* [本文抜粋]:
■ ■ ■

突然変異のポップ・ミュージック──岡村詩野が改めて考える「aiko論」
1998年のメジャー・デビューからいまもなおJ-POPシーンの中心で輝きを放ち続けるaiko。先日新シングル「青空」をリリースしたタイミングで、メジャー・デビュー以降のシングル、アルバムが配信開始となった。aikoの過去作もチェックしやすくなったこのタイミングで、いまいちどaikoの魅力を考え直すべく、音楽ライター、岡村詩野による「aiko論」を掲載。aikoの音楽のどこがすばらしく、魅力的なのか。20年以上シーンの中心にいることができた要因をじっくりと探ります。
通算39枚目となるニューシングル
昨年リリースされた4枚組ベスト・アルバム
突然変異、だからこそ魅力的なaikoのポップ・ミュージック
文 : 岡村詩野
現代のどんな音楽家にもルーツやお手本がある。たとえ作り手自身が無意識であったとしても、そしてそれを作り手がいかに拒絶しようとしても、受けている影響元というのは様々な側面から外部に認められるものだ。まして構成やメロディ、コードなどに一定の形式が明確にあるポップ・ミュージックの場合、それが優れた作品であればあるほど──この場合の「優れた」というのは、商業的成功という結果を伴った作品ももちろん含まれるわけだが──先達への理解とその継承、そして再構築、もしくは再解釈が鮮やかに結実した形として評価されていく。言い換えると、ポップ・ミュージックはお手本からいかに学び、そこをいかにダイナミックに上書きしていけるのかによってその歴史が回転、プログレスする性質の強い音楽と言っていい。
そしてその過程で、お手本にあたる存在の作品、作り手もまた、その都度で表情を変えていく。新しい時代の優れた作り手による再定義が、歴史そのものにニュートラルな息吹を注入していくことで、過去は過去のまま終焉することなく生き続けていき、決して古びることはない。それは延命という意味ではなく、過去は常に新たな刺激を受け、未来は常に過去に左右されるということでもある。とうの昔に新作が出なくなっているはずのザ・ビートルズが、恰もニュー・リリースがあるかのように、時代に応じて常にまったく異なるフレッシュな評価を受け続けているのは、つまりはそういうことだ。そういう意味では、「過去の偉人たちがやり尽くしてしまったからもういまの時代にポップスとしてやれることがない」というような言説は、謙虚さの現れといえば聞こえがいいが、ポップ・ミュージックの本質的なすばらしさをまったく理解していないとも言える。
だがしかし、どうしてもこの人に対しては「例外」という結論に辿り着いてしまう。もちろん、過去に学んでいないわけではないだろうし、むしろ過去との刺激的な関係性の上に成り立っている理想的な作り手であることは万人が認めるところのはずだが、それでも思う、彼女は「突然変異」なのではないか、と。aiko、突然変異のポップ・ソングライター。

■ ■ ■

* [入力一覧]:

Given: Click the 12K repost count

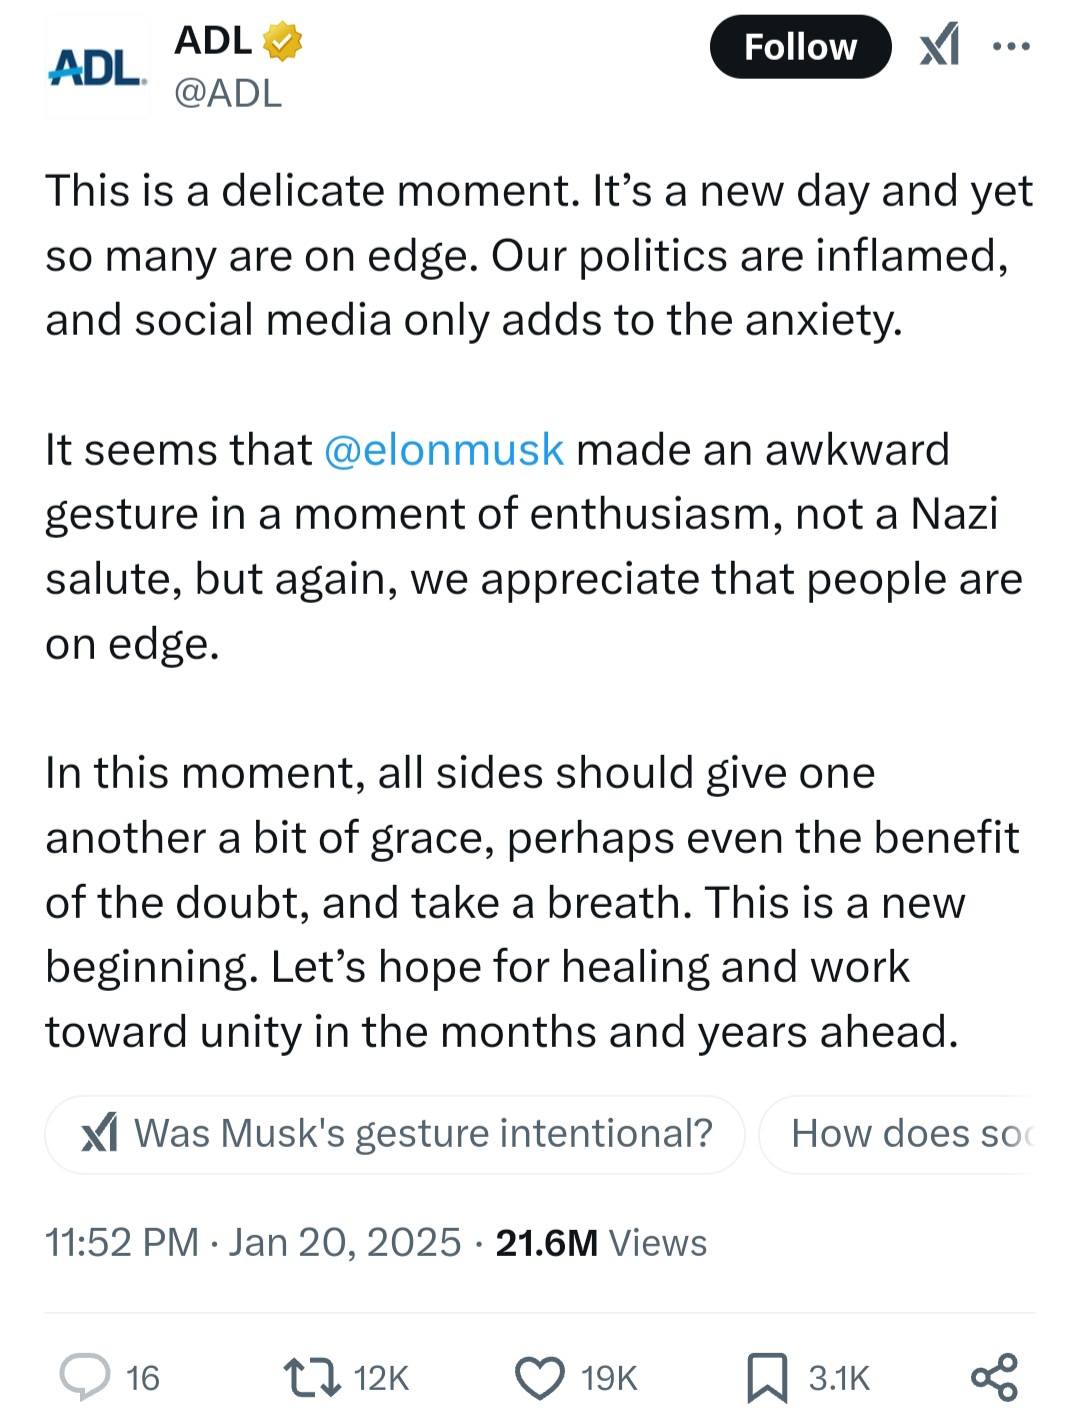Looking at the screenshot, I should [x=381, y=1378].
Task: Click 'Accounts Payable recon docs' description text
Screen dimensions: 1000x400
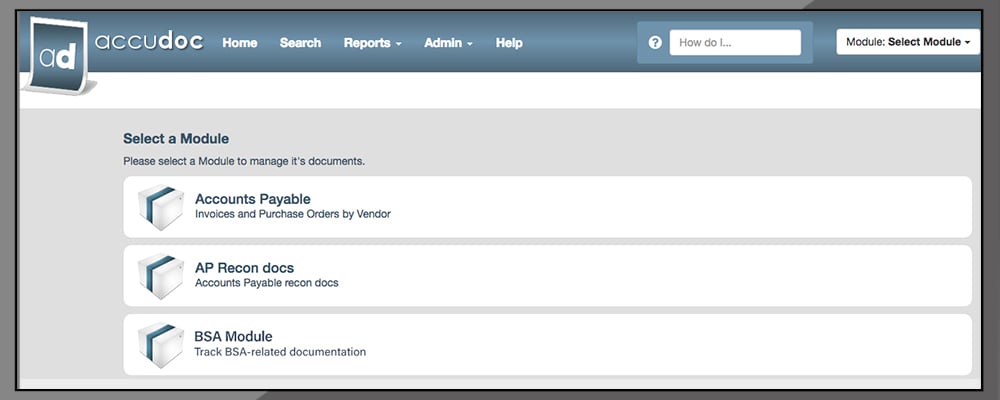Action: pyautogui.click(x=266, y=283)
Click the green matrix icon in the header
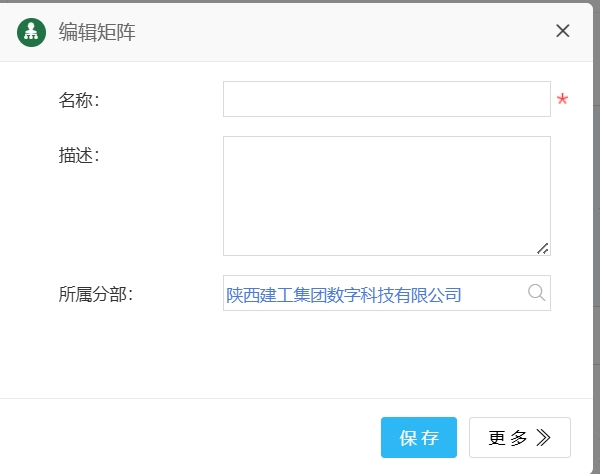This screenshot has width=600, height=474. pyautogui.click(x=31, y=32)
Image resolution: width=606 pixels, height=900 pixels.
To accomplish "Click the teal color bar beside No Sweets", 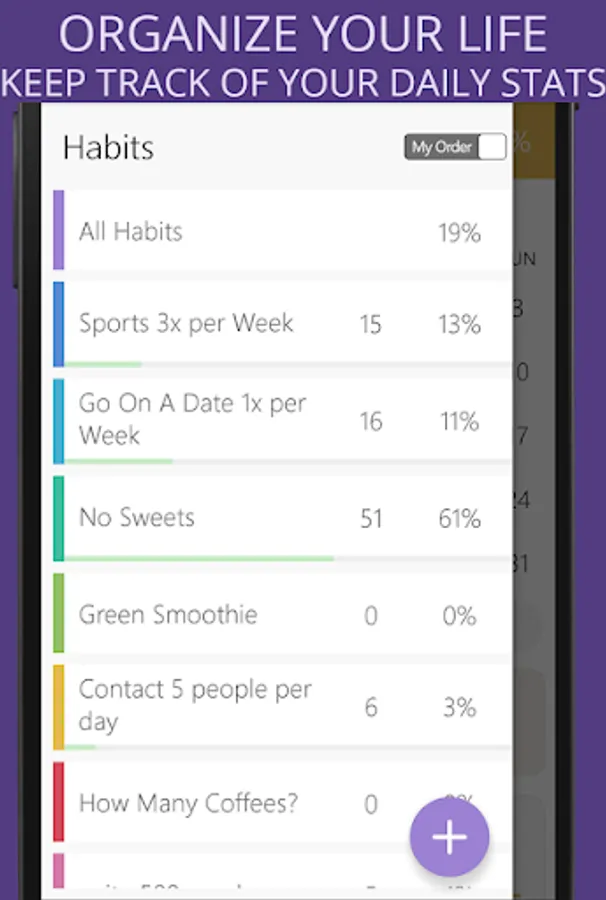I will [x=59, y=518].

■ ■ ■

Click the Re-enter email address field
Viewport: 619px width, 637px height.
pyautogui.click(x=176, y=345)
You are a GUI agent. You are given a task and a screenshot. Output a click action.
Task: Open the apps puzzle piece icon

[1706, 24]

■ ■ ■

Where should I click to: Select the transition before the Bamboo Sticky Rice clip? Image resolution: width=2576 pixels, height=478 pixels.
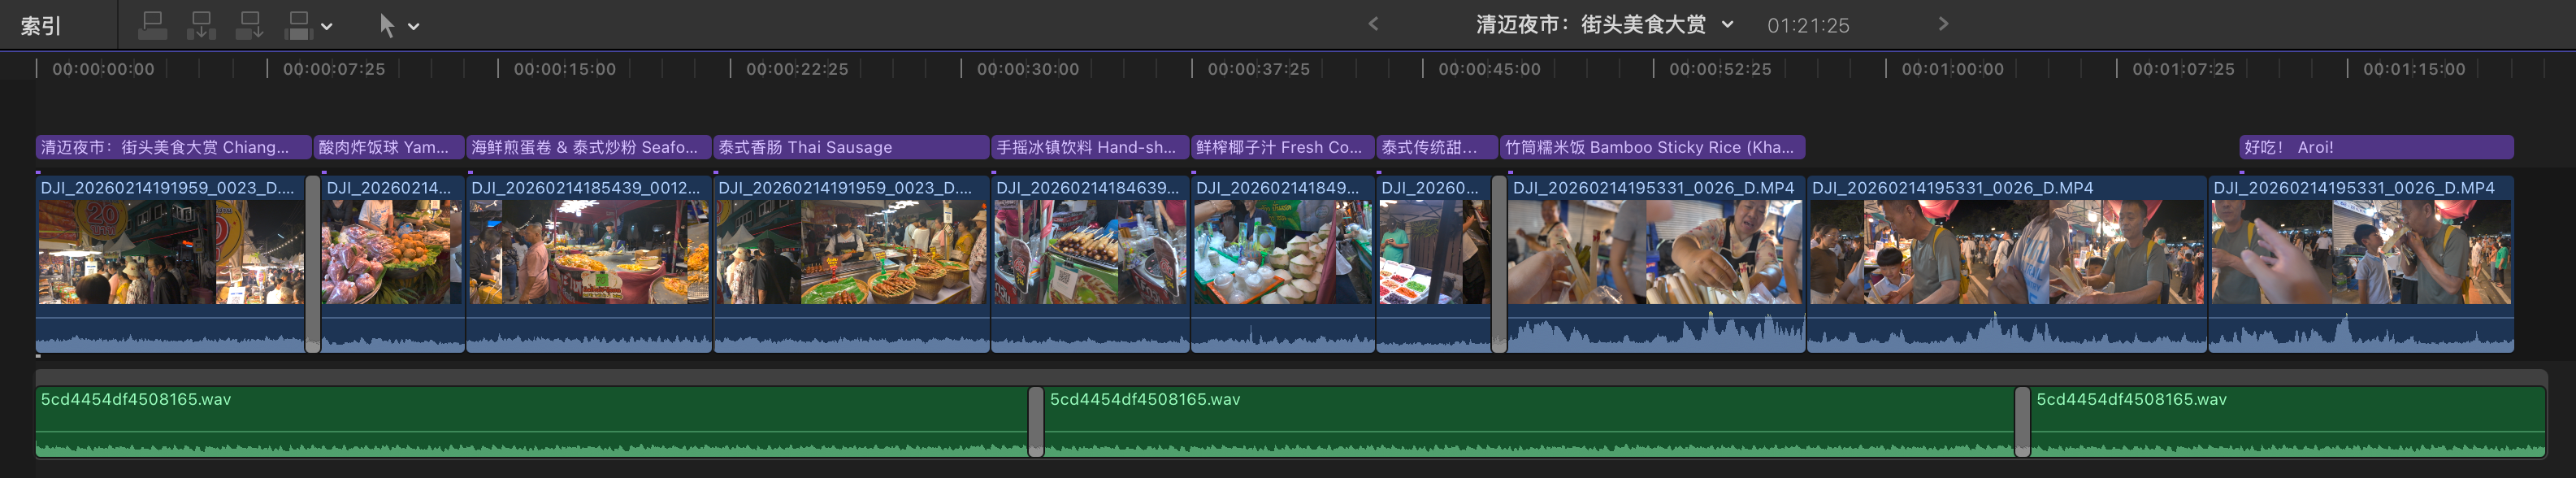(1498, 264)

■ ■ ■

* [課題 A]:
aiko論の本文抜粋によると、aikoのメジャー・デビューは何年ですか。
* [課題 B]:
一覧のうち、「Given: Click the 12K repost count」を含む行から始めて「Action: pyautogui.click(x=266, y=283)」を含む行までを、「番号」と「一覧の行」の2列からなるMarkdownの表にしてください。空行は除き、画像は表に入れないでください。

* [正解 A]:
1998年です。

* [正解 B]:
| 番号 | 一覧の行 |
|---|---|
| 1 | Given: Click the 12K repost count |
| 2 | Looking at the screenshot, I should [x=381, y=1378]. |
| 3 | Task: Click 'Accounts Payable recon docs' description text |
| 4 | Screen dimensions: 1000x400 |
| 5 | Action: pyautogui.click(x=266, y=283) |